━━━ EXERCISE INPUTS ━━━

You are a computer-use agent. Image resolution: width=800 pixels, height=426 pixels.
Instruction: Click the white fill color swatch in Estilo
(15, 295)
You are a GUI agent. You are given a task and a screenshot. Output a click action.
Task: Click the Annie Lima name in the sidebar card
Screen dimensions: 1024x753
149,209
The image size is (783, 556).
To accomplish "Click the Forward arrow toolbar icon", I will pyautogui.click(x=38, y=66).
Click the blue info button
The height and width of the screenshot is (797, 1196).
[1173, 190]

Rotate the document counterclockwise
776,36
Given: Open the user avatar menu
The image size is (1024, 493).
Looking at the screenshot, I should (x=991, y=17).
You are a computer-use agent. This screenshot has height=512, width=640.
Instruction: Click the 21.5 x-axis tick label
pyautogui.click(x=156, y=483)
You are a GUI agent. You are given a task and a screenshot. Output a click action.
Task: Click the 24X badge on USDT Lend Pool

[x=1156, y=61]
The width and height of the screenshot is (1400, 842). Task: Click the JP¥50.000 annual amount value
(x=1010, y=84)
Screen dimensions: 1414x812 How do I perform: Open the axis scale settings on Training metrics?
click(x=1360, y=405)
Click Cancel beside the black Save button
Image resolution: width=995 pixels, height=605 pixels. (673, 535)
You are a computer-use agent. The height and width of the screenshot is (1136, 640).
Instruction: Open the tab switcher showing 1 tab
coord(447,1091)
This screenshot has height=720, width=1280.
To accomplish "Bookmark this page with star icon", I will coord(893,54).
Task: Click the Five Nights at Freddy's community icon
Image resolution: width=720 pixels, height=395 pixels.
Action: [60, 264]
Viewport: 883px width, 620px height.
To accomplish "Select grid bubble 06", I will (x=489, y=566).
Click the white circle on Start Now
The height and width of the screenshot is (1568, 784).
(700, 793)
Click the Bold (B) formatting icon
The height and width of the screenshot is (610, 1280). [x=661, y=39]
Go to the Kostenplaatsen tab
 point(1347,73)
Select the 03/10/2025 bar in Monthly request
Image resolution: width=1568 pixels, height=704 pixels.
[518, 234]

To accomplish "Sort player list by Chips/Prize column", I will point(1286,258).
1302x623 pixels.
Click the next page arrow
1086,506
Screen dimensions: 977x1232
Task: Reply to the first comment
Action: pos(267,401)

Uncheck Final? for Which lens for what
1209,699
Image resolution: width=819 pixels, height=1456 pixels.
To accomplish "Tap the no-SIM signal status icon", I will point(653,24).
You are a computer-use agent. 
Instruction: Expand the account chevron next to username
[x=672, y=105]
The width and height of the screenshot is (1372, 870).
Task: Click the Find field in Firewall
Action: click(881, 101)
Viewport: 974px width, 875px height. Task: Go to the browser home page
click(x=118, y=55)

━━━

* **INSTRUCTIONS TO FOLLOW**:
Please rewrite the stretch from the start of the rows through the line containing "Looking at the", swapping "sidebar" for "header" and leaving everything else unchanged.

* **RESULT FOR THIS TASK**:
You are a computer-use agent. Image resolution: width=800 pixels, height=426 pixels.
Instruction: Click the white fill color swatch in Estilo
(15, 295)
You are a GUI agent. You are given a task and a screenshot. Output a click action.
Task: Click the Annie Lima name in the header card
Screen dimensions: 1024x753
149,209
The image size is (783, 556).
To accomplish "Click the Forward arrow toolbar icon", I will pyautogui.click(x=38, y=66).
Click the blue info button
The height and width of the screenshot is (797, 1196).
[1173, 190]

Rotate the document counterclockwise
776,36
Given: Open the user avatar menu
The image size is (1024, 493).
Looking at the screenshot, I should (x=991, y=17).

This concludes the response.